Last summer, Marian Templeton Brown ’45 marked the 70th anniversary of her graduation by returning to Indiana—and to a campus far different from the one she knew at the height of World War II.
Marian Brown near her former room in Sutton Hall. Photo: Keith Boyer
Brown came to Indiana State Teachers College from Brentwood to study music in 1941, 30 years after her mother, Pauline Weaver Templeton, completed her teaching course at Indiana Normal School. Brown roomed with a high school friend, Anne Weaver Booske ’45, on the first floor of John Sutton Hall. Their L-shaped room, with matching floral bedspreads and drapes their mothers had sewn, was a popular stop for friends on their way to Thomas Sutton Hall at mealtime. Just above the dining hall was the Music Department, “and we smelled all we were going to have for lunch and dinner,” Brown said.
In December of her freshman year, Japan attacked Pearl Harbor, and the United States declared war.
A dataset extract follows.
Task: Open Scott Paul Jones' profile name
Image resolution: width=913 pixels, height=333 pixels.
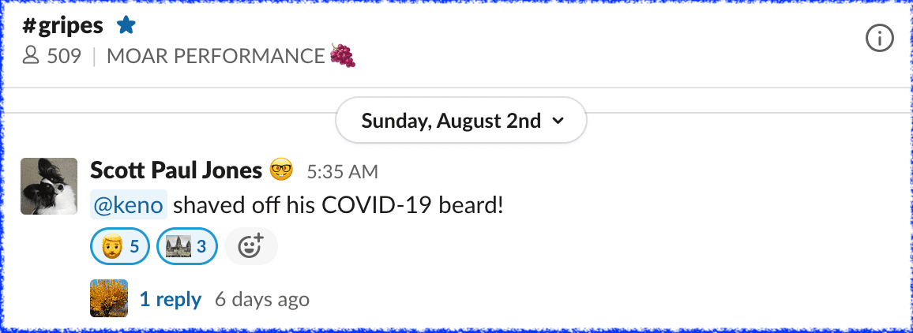Action: pyautogui.click(x=175, y=170)
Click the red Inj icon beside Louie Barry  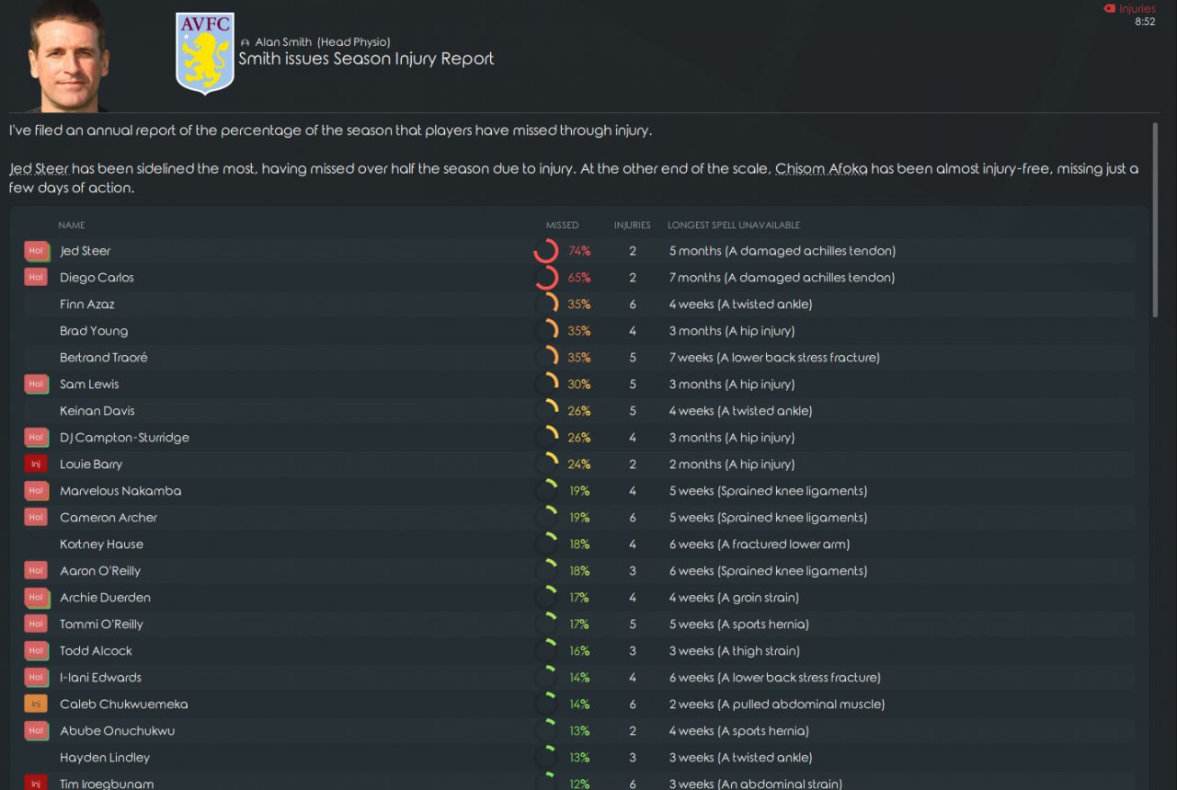36,464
By her sophomore year, the men had left for military training, and the campus was virtually all women.
“We girls took over a lot of the main jobs,” she said. “It was interesting because we got to do a lot of things that maybe we wouldn’t have had the opportunity to do if the men had all been here.”
The president of her class, Brown remembers the all-woman dance band, with her friend Dorothy Beck Douglas ’45 on drums. “I’m sure it wasn’t very good, but it was fun,” Brown said.
Her memories of college depict the era, regardless of a time of war or peace. Students had to be in by 7:00 p.m., but during a 15-minute “wild hour” at a quarter to 10, they could hurry to the Dairy Dell, where Pizza House is now, for a Coke or ice cream. Meals in the dining hall were served family style at tables of 10 to 12. Riding in cars required written permission from home.
Brown described her circle of friends as “straight-laced.” “We stayed in, and we studied,” she said—though there were occasional diversions. Brown laughed as she recalled the night she and Booske persuaded their friend Leola Rowe Balik ’45, “a town girl,” to stay the night in their room.
“I guess we were making more noise than usual, and Miss [Florence] Kimball, dean of women, came walking down the hall, and she found Leola hiding in the closet,” Brown said. “We couldn’t go to any of our sorority pledging parties for two weeks.”
After graduating, Brown went on to teach music in New Brighton and for many years in Brentwood before retiring in 1986. She and her late husband, William, had three daughters, and all of them work in education. Decades after their Sutton Hall sleepover, Brown remains close with Balik, a retired music teacher living in New Castle, and they remember their college days fondly.
“I enjoyed my years at Indiana very much,” Brown said. “They were different because of the war, but I didn’t know any different.”